Ich brachte meine Tasche in mein Zimmer, ließ mich auf mein Bett fallen und dachte über den Tag nach. Ich hatte den Tag geschafft aber es war hart gewesen wirklich hart, ich meine Leyla in die Augen zu sehen und so zu tun als wäre alles in Ordnung, Zeit mit ihr und Adam zu verbringen und meine Rolle zu spielen die Rolle der vorzeige Schülerin und immer gut gelaunten Freundin, die das perfekte Leben führt aber das tat ich nicht mein Leben war so ziemlich das Gegenteil von perfekt aber außer mir wusste das keiner oder naja nur einer aber auch nur weil er daran Schuld war.

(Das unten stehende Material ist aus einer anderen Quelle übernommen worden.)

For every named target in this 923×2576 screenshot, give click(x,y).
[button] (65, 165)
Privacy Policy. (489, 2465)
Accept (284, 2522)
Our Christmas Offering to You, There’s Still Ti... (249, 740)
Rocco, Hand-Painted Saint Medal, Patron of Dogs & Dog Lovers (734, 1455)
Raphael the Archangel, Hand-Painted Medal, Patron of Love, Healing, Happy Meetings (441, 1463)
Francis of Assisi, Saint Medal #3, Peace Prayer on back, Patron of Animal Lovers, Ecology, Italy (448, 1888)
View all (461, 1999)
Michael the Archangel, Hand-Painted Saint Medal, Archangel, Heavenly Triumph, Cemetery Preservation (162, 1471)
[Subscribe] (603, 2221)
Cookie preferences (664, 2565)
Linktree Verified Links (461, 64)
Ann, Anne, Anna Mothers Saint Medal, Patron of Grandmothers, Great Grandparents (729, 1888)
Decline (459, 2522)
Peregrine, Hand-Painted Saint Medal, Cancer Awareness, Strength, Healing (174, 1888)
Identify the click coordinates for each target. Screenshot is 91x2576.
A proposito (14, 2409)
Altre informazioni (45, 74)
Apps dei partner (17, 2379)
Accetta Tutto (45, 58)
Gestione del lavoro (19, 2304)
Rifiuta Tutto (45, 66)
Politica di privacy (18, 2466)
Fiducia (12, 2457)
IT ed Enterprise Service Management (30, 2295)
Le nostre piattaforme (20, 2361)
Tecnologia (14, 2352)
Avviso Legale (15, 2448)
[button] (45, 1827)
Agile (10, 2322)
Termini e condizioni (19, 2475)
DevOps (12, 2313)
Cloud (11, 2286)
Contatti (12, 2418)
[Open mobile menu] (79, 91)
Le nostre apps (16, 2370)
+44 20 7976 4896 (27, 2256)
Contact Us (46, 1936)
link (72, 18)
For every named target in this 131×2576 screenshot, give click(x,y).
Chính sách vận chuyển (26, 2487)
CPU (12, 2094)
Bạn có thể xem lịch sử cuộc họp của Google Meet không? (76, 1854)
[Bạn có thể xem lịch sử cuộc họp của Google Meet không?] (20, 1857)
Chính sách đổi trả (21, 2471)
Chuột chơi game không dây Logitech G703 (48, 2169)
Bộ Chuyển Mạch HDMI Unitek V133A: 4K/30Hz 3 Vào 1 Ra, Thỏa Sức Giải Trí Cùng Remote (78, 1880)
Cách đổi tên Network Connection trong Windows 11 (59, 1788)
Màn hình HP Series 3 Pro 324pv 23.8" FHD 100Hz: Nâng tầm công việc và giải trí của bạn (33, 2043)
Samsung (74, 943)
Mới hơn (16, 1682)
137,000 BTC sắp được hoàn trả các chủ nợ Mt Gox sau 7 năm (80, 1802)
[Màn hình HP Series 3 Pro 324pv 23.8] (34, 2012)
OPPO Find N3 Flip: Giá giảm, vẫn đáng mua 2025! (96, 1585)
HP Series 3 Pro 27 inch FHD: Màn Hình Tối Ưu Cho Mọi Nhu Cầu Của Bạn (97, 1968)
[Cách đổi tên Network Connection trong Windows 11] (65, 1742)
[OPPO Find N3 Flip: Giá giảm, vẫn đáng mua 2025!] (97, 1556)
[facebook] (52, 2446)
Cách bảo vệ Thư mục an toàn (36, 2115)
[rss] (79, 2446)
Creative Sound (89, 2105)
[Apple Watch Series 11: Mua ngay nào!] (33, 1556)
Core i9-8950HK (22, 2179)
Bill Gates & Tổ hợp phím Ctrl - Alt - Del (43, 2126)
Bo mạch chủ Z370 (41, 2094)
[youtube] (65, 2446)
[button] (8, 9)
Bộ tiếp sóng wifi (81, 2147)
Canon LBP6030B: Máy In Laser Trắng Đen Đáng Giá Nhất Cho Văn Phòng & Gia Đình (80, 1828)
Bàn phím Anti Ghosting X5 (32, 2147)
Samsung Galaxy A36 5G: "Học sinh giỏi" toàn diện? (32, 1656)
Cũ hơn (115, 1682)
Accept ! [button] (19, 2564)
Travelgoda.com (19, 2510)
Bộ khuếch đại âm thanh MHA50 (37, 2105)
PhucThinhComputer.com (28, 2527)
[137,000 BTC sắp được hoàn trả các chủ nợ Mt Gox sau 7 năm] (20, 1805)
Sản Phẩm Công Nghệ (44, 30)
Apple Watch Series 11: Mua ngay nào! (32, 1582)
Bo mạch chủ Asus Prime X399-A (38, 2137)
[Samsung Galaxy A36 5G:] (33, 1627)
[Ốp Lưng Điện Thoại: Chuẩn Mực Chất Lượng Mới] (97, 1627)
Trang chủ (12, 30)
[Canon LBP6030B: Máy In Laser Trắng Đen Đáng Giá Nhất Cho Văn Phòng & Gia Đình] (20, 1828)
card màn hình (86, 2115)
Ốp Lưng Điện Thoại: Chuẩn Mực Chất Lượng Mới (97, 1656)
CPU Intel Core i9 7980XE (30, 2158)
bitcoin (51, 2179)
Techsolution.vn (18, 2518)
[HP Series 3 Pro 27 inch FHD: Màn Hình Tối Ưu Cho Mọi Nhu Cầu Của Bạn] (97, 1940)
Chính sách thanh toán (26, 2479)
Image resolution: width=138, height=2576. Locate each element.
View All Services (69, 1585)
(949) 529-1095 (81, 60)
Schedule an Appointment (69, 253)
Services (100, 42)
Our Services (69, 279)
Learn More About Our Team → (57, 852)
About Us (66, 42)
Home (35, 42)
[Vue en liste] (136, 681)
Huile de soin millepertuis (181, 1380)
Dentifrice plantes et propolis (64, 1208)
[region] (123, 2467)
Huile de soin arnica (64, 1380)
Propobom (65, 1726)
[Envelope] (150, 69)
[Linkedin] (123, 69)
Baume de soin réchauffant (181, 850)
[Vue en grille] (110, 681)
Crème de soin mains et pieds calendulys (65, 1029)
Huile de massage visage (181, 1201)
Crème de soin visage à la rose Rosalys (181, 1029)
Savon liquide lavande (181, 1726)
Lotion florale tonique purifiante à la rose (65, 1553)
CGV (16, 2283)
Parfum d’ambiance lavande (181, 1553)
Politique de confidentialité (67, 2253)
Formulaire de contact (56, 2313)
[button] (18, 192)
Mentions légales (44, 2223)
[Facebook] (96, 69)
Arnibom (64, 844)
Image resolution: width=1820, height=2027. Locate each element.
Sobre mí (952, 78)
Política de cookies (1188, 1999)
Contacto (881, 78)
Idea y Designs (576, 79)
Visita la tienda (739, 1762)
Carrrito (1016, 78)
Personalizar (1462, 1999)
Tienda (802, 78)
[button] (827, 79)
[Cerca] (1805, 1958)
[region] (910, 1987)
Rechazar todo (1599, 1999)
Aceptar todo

Es tat mir weh darüber nachzudenken ich wollte das nicht ich wollte es vergessen vergessen was passiert war, vergessen was ER mir angetan hatte immer wieder, vergessen was ICH getan hatte, aber das ging nicht die Erinnerungen hatten sich in mein Gehirn eingebrannt und in mein Herz. Ich stand auf um meine Zimmertüre abzuschließen bevor ich meine Jacke auszog und mich vor meinen großen Wandspiegel stellte. Nicht nur in meinem Kopf und in einem Herzen trug ich die Erinnerungen, sondern auch an meinen Armen, meinen Beinen, meinem Bauch. Mit den Fingerspitzen fuhr ich über die älteren, rosafarbenen, wulstigen Striemen an meinem linken Arm und um die frischeren, roten an meinem rechten Unterarm. Mir kamen die Tränen als ich daran dachte wie sie entstanden waren, was ich mir immer und immer wieder selber antat. Ich erinnerte mich noch daran wie vor 9 Jahren die ersten entstanden waren und ich sah wieder vor mir wie vor zwei Tagen die letzten entstanden waren. Es war für mich der einzige Weg mit allem was passiert war klarzukommen der einzige Weg um zu überleben irgendwie! Ich wandte schnell den Blick ab weil ich meinen Anblick im Spiegel nicht mehr ertragen konnte.
Dann zog ich mir was bequemes an und band meine Haare zu einem Knoten zusammen, bevor ich wieder runter in die Küche ging und meiner Mum half das Chaos was sie beim Backen angerichtet hatte wieder in Ordnung zu bringen.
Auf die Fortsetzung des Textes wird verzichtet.